Fig 2.

Alternative 5′ss within HIV-1 NL4-3 intron 2 leads to alternative transcript isoforms. (A) Schematic drawing of the HIV-1 pNL4-3-derived subgenomic splicing reporter (LTR 4 exon). The reporter contains noncoding leader exons 2 and 3 flanked by authentic NL4-3 sequences. Coding regions for gag and pol in intron 1 have been deleted and replaced with a shorter linker sequence (see Materials and Methods). The 5′ss and 3′ss, including D2b, are indicated. The positions of the RT-PCR primers used are depicted by arrows. (B) RT-PCR analysis of total RNA isolated from HeLa-T4⁺ cells transiently transfected with the subgenomic splicing reporter shown in panel A or its mutant derivate at 24 h posttransfection.
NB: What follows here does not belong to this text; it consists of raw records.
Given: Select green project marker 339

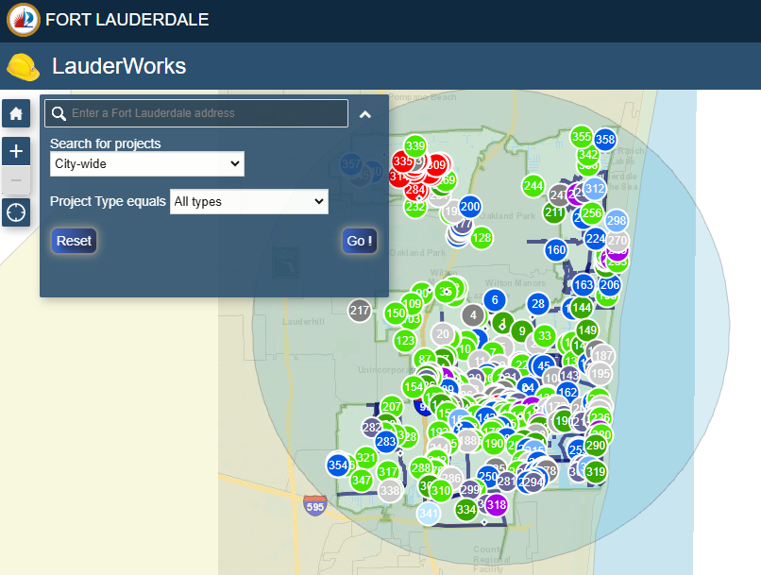Looking at the screenshot, I should (415, 145).
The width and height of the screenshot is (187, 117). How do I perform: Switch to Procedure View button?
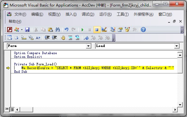[7, 109]
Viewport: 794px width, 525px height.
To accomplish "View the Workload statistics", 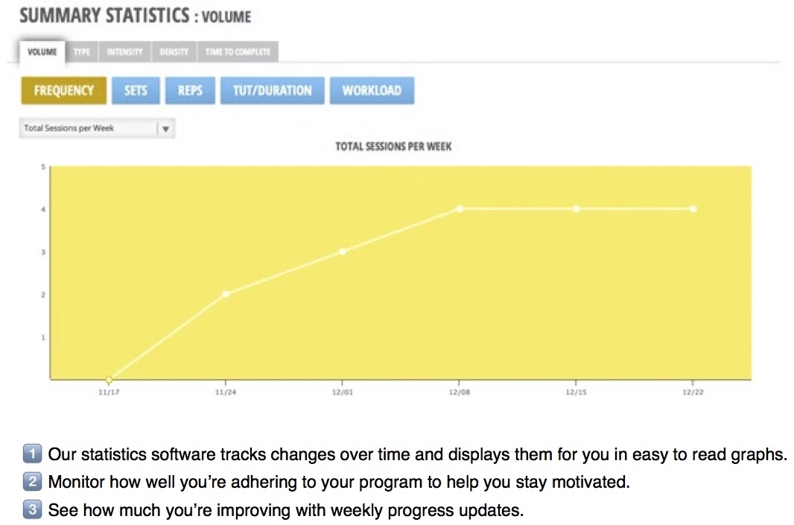I will (372, 91).
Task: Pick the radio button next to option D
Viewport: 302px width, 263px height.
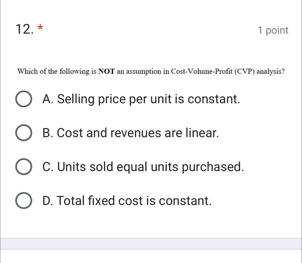Action: (x=24, y=201)
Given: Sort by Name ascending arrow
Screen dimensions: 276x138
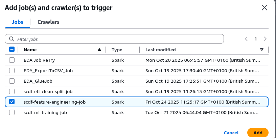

Cells were cotransfected with SVctat and pXGH5 (GH1). The primer pairs used are indicated on the left (see panel A). Every band was isolated from the gel and confirmed by sequencing analysis. Transcript isoforms are depicted on the right. To compare the total RNA amount and transfection efficiency, a separate RT-PCR was performed by using primer pair 2263/2858 to amplify a spliced GH1 sequence. PCR amplicons were separated on a nondenaturing 10% polyacrylamide gel and stained with ethidium bromide. (C) Quantitative RT-PCR of total RNA from panel B using exon junction primers specific for vif mRNA (3395/3396). The authentic splice pattern (wt) was set to 100%. The relative splice site usage was normalized to cotransfected GH1.